だって、簡単に数えられる数ではないのだ。








部屋に入る前に、一度廊下に座り…
襖は開いているが、中に居る雲雀さんが見えない位置から
草壁さんが、声を掛ける。



「…恭さん。藤宮優衣さんをお連れしました。」



「中に入って。」






その声を聴くと同時に、草壁さんが、
無言のまま目で…部屋の中に入るように促される。

私は小さく頷いて…
和室の中に入り、廊下に近い入口部分で一度座り、
両手をついて丁寧に挨拶をする。



「雲雀さん、おはようございます。」
「…本日は宜しくお願いします。」



「おはよう。」
「…折角来て貰ったけど、生憎今日は、仕事が立て込んでてね。」
「悪いけど、今は君の相手は出来ない。…取り敢えず、適当に寛いで待ってて。」




「…はい、分かりました。」


雲雀さんの方を見ると
何やら大量の書類らしき物を前に座り…
忙しそうだ…








まだ、廊下に控えたままだった草壁さんが、
どこからか座布団を持って来てくれて
そっと…渡してくれた。


それに対し…小さな小さな声で

「あの…お邪魔なら、他のお部屋で待っていましょうか?」




そう聞くも…

「いえ…何時終わるか不明ですし、この部屋でお待ち下さい。」
「あ、それから…1つお願いがあるのですが…」



「はい…何でしょうか?」



「10時になったら、其処に置いている茶器を使って…」
「恭さんにお茶を出して頂きたいのですが、頼めますか?」







そう言われて…
草壁さんが見た方向を確認すると…
確かに、お茶を入れる道具らしき物が置かれている。


「はい。…10時に、お茶ですね。」



「一緒に、茶菓子も用意してありますので…」
「それを添えて…恭さんに出して下さい。」
「藤宮さんの分もありますので、ご一緒にどうぞ。」



「はい、分かりました。
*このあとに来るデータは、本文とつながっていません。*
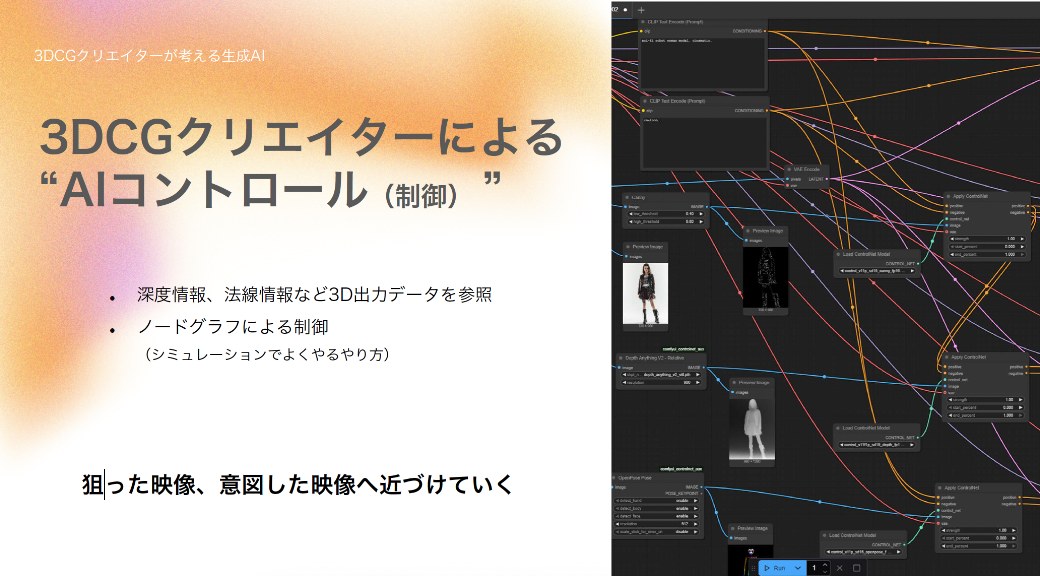
Task: Collapse the VAE Encode node via its dot
Action: (789, 169)
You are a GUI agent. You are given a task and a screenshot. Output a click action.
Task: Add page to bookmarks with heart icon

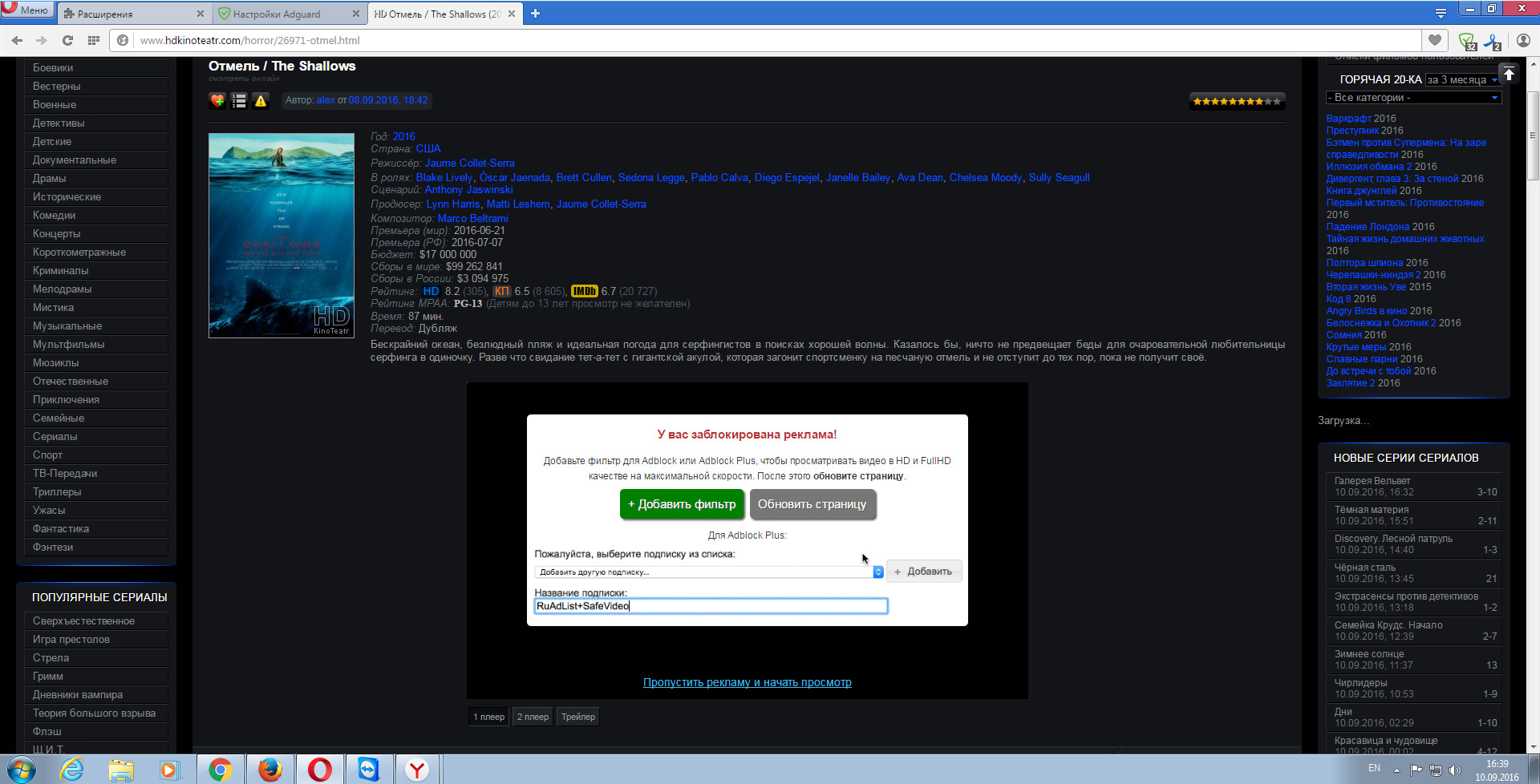tap(1435, 40)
…有難うございます。」









「では…自分も仕事がありますので、これで失礼します。」


そう言って軽く会釈をし、静かに部屋を下がり
…何処かに向かった草壁さんを見送る。









…さて、暫くは…
この部屋で、ひたすら静かに過ごすしかないようだ。


でも…寛ぐって…

一体どうすれば良いのだろう。




…というか、雲雀さんの傍にいる時点で
本当に『寛ぐ』事など…無理。

うん。
絶対に…無理。







慣れない雰囲気に、最初はガチガチに緊張しながら、
座布団に正座をし、暫く座っていたが…暇だ。

仕方ないので…

この大広間を、じっくり観察でもしよう。